ASIC remains concerned that the misappropriation, and Aurora’s failure to detect it for several months, occurred because of deficiencies in Aurora’s corporate governance and risk management frameworks. Poon held several senior and conflicting roles that facilitated the occurrence and cover-up of her fraud.
As a result, ASIC has imposed licence conditions that require Aurora to engage an ASIC-approved independent expert to assess and report on the adequacy of its resources, corporate governance and risk management practices. Aurora has agreed to the conditions and must engage an independent expert by 30 June.
The independent expert will report to ASIC and Aurora and provide interim recommendations for any steps that Aurora should take to ensure that its procedures are adequate by 1 October.
Aurora is required to inform ASIC of any recommendations that it will not implement and explain why it will not do so. The independent expert will then provide a final report to ASIC and Aurora by 29 March 2019.
HKMA, ADGM
Abu
Dhabi Global Market, the international financial centre in
Abu Dhabi, and the Hong
Kong Monetary Authority have signed a co-operation agreement
to jointly promote and enable financial services innovation.
The agreement will also accelerate cross-border fintech business opportunities in Hong Kong and the United Arab Emirates (UAE).

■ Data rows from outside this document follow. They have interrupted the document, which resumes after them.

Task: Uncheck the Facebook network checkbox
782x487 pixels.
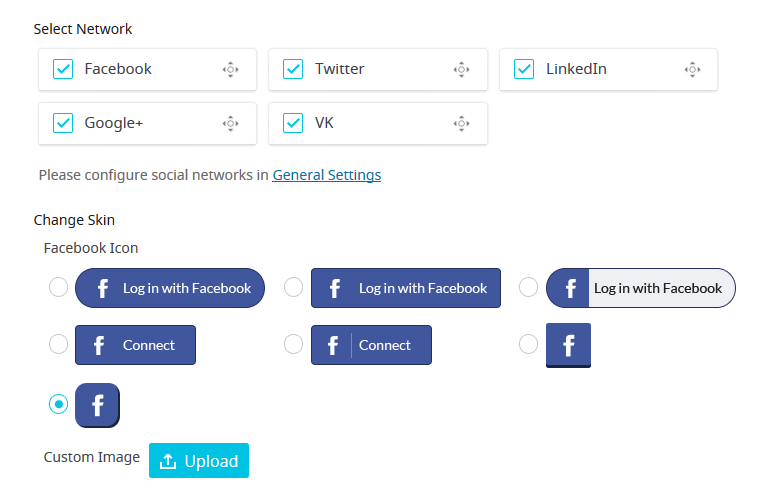Action: (x=63, y=69)
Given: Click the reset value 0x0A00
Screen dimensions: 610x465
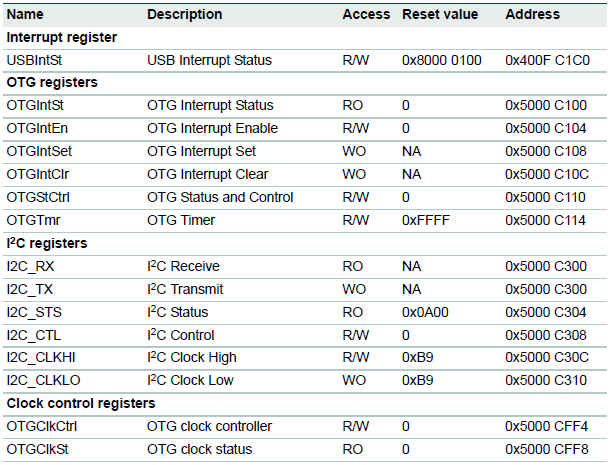Looking at the screenshot, I should 426,311.
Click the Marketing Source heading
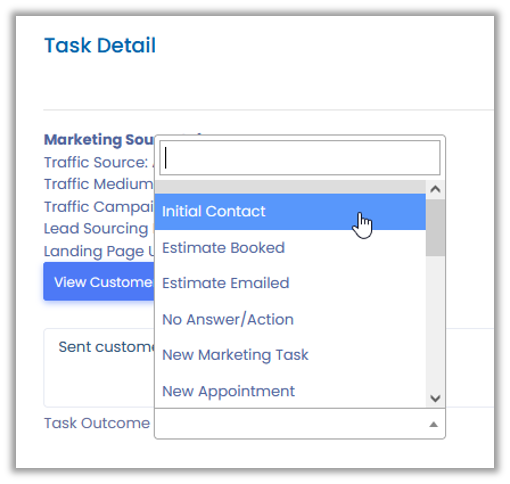This screenshot has width=510, height=484. click(x=99, y=139)
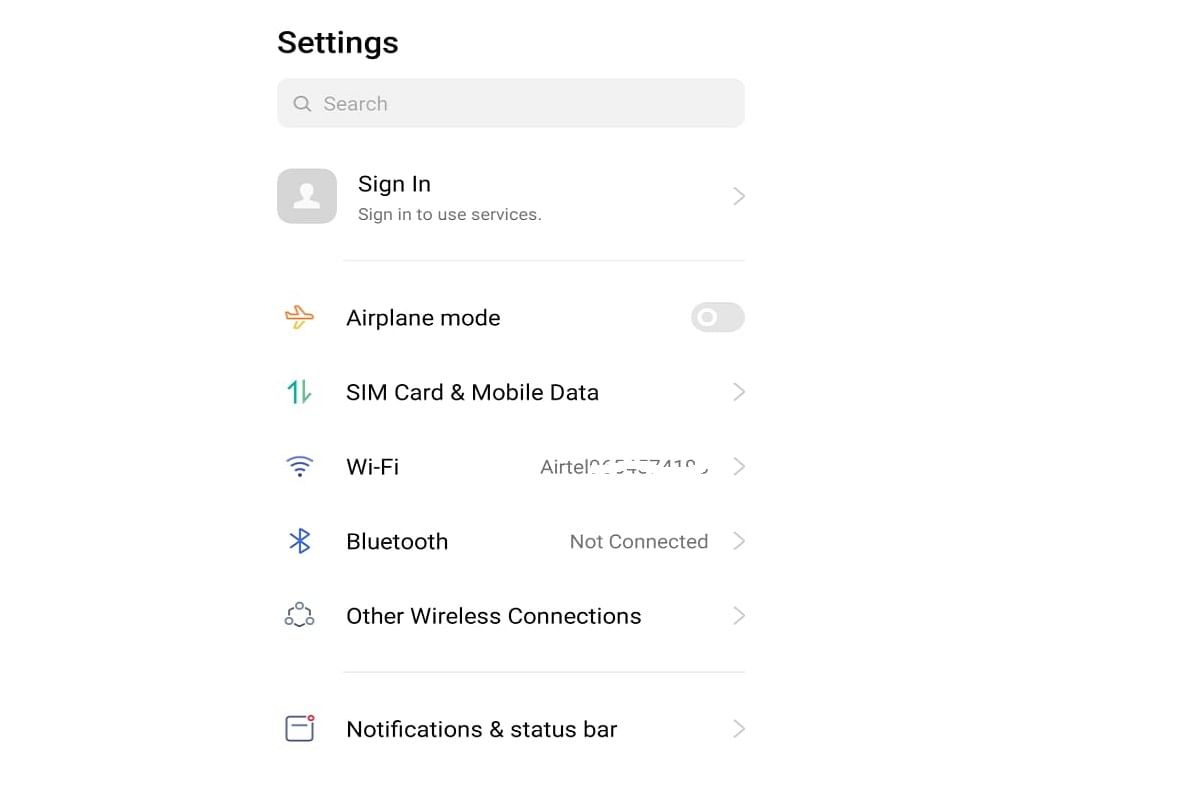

The new agreement will allow the HKMA and the Financial Services Regulatory Authority (FSRA) of ADGM to collaborate and refer innovative businesses and activities to each other’s market, facilitate greater sharing of relevant information, providing support in the authorisation processes where appropriate, and explore projects that are mutually beneficial to both jurisdictions.
ASIC
The Australian regulator has banned Mark Damion Kawecki of
Frankston, Victoria from providing financial services for seven
years, after a probe unearthed his fraudulent behaviour in
applying for shares.
The Australian Securities and Investments Commission had examined Kawecki’s conduct when applying for shares under the initial public offerings of companies that subsequently listed on ASX between 2015 to 2017. Kawecki gave false information about the identity of the beneficial holders of shares that he applied for in the name of entities he owned and controlled; he also gave false addresses for those applying for shares, and was paid a fee for the applications.
Following a hearing, the organisation said it found the man had failed to comply with a financial services law by knowingly engaging in conduct that was likely to mislead, in contravention of s1041H(1) of the Corporations Act.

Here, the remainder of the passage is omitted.